Brano
================
Il personaggio
La vergine guerriera che libera la Francia e che la Francia elegge a sua protettrice è stata corteggiata dalle arti figurative, dal teatro, dalla letteratura, dal cinema. Tutti a cercare di svelare il mistero di questa ragazza, amata e odiata, calunniata e santificata.Verdi ne fa una creatura dolce e al contempo forte. Una ragazza coraggiosa. Tutta protesa nella sua missione, quella di liberare il suo paese e di salvare il suo re. Ma contro di lei lavorano le forze del Male che la turbano: l'amore per Carlo, che non può e non vuole abbracciare, la presenza di un padre invasivo piú che invadente, un padre padrone fanatico e violento, disposto ad accusarla di essere preda di forze malvage, le voci celesti e diaboliche che ella sola sente e che la fanno strana agli occhi degli altri. Dopo avere vinto, non le resta che morire, tra le braccia di Carlo e del padre, a conclusione di un dramma in musica che semplifica la storia, che le evita il processo e il rogo: faccende troppo complesse per l’opera italiana del primo Ottocento.
La voce, il ruolo e la vocalità
Giovanna d'Arco va in scena il 15 febbraio 1845 alla Scala di Milano, ultima fiammata di un rapporto, quello tra il compositore e il teatro milanese, che avrebbe dovuto aspettare tempi migliori per riprendere. L’opera ottiene in buon successo in virtù della presenza di Erminia Frezzolini già Giselda alla prima assoluta dei Lombardi alla prima Crociata. La incontriamo nel II Quadro del Prologo. La solitudine della mistica foresta ospita la sua preghiera, "Sempre all'alba ed alla sera", il suo sogno, turbato dalle voci, e l'incontro con il re. La vocalità alterna momenti di intatto lirismo, un raccoglimento sospeso tra il mistico e il bucolico, e un canto sfogato che però non conosce mai l'esaltazione di Giselda. Per Giovanna Verdi sfrutta il vocalismo estatico della Frezzolini e costruisce una scrittura dove i passi fioriti sono sempre improntati alla grazia, alla freschezza e alla semplicità. Lo dimostra l'Aria del I Atto, "O fatidica foresta" , mentre il successivo Duetto con il Re è più agito e drammatico, segnato da un melodia dal profilo più pronunciato. Nel II Atto la parte impallidisce, mente nel III il Duetto con il padre e la scena della morte non aggiungono molto al ritratto tracciato in precedenza, ma offrono, specie la scena della morte, altrettante occasioni per permettere al soprano di brillare. Non a caso la Frezzolini vi faceva furore, portando a casa il successo della serata. Giovanna è dunque un compiuto esempio di soprano lirico d’agilità che guarda ai modelli del primo Ottocento, ma li rivive alla luce della nuova sensibilità verdiana che spinge le voci a cercare una maggiore intensità, anche in una parte come questa che non può essere considerata drammatica.
================
Dati forniti
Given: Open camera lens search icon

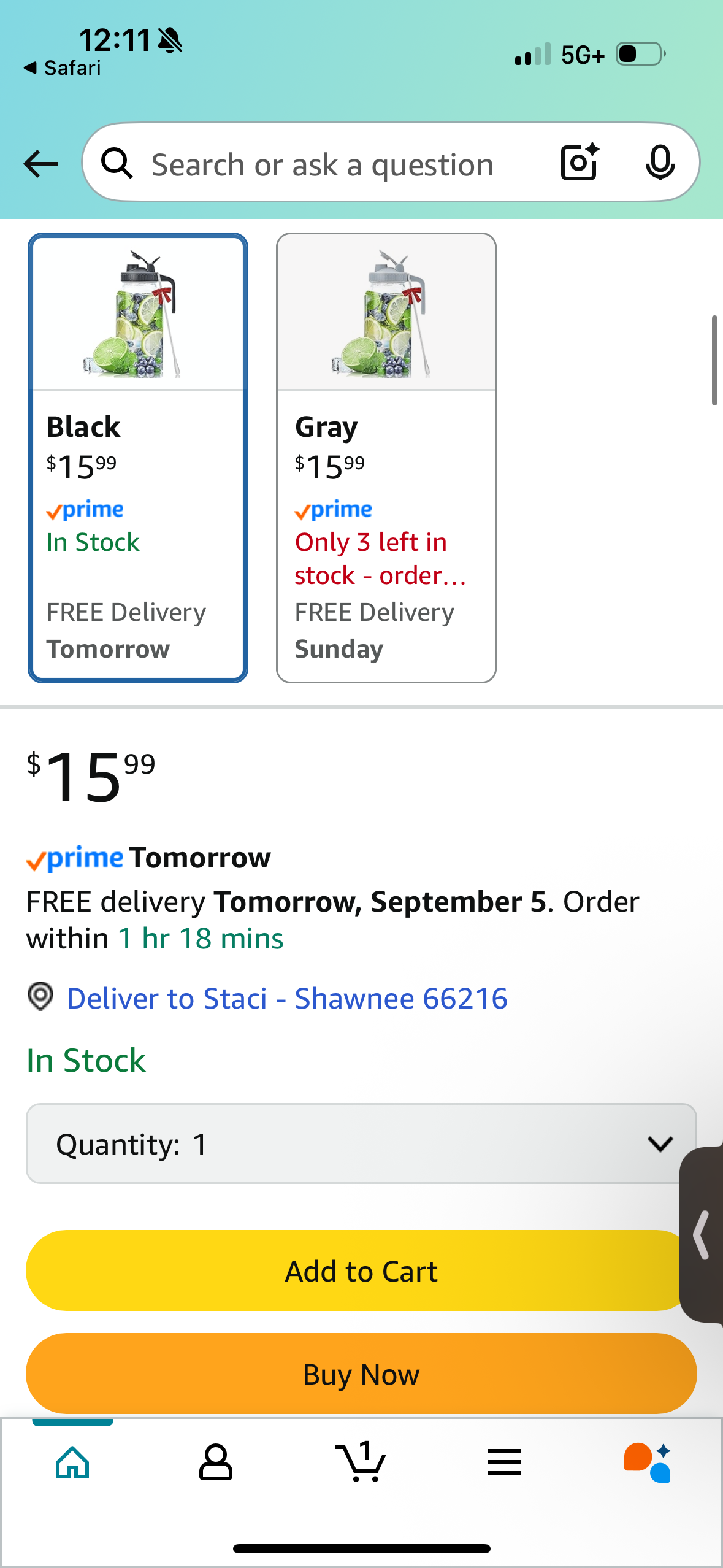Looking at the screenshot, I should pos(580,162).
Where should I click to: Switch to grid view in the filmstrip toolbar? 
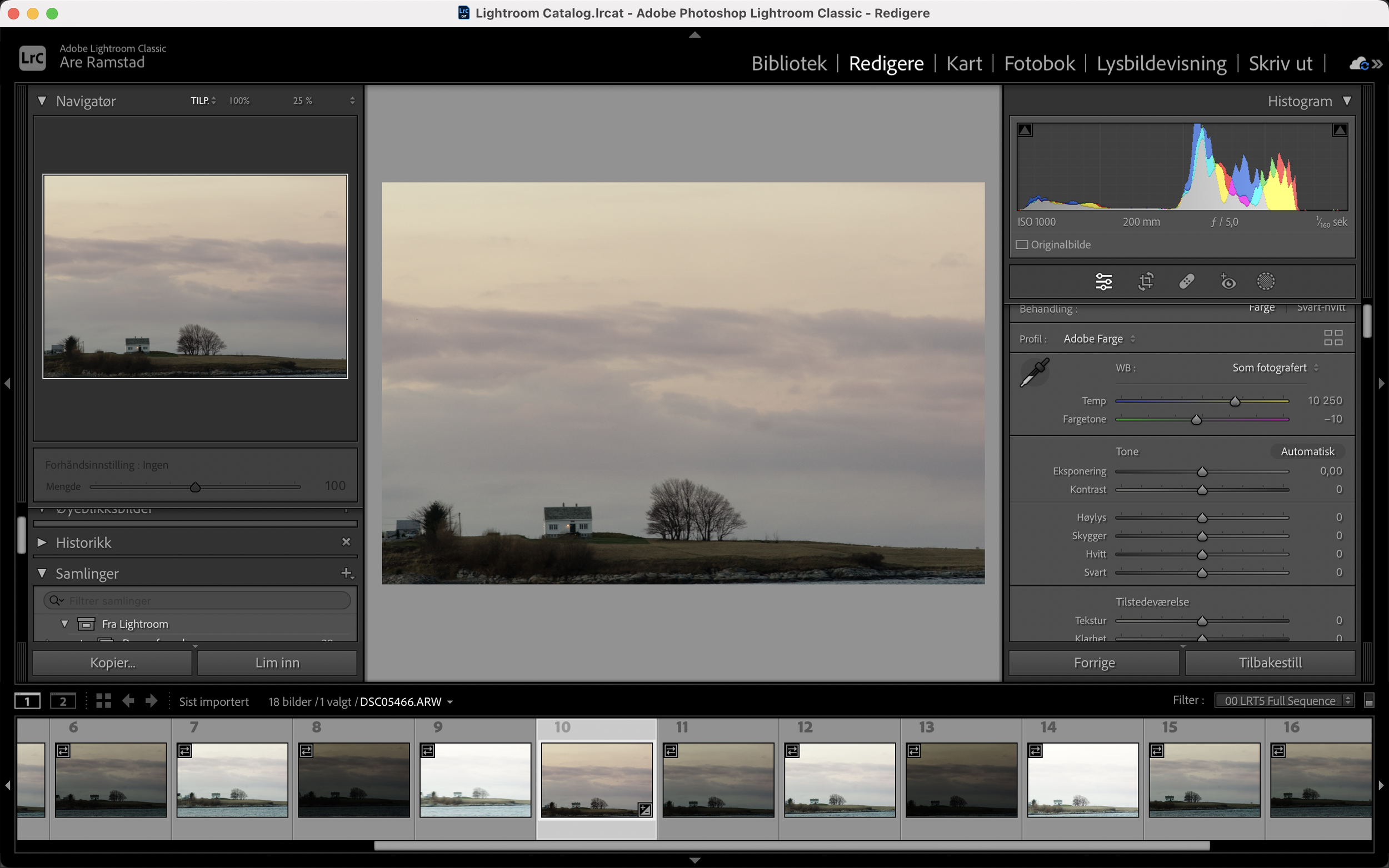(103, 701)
================
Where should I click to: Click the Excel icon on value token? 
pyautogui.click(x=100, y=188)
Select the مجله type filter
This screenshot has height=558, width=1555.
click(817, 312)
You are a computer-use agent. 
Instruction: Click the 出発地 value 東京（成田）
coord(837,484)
================
Secondo il brano su Giovanna d'Arco di Verdi, in che data e in quale teatro l'opera va in scena? I record non servono a nulla in questo esercizio.

Risposta
Il 15 febbraio 1845, alla Scala di Milano.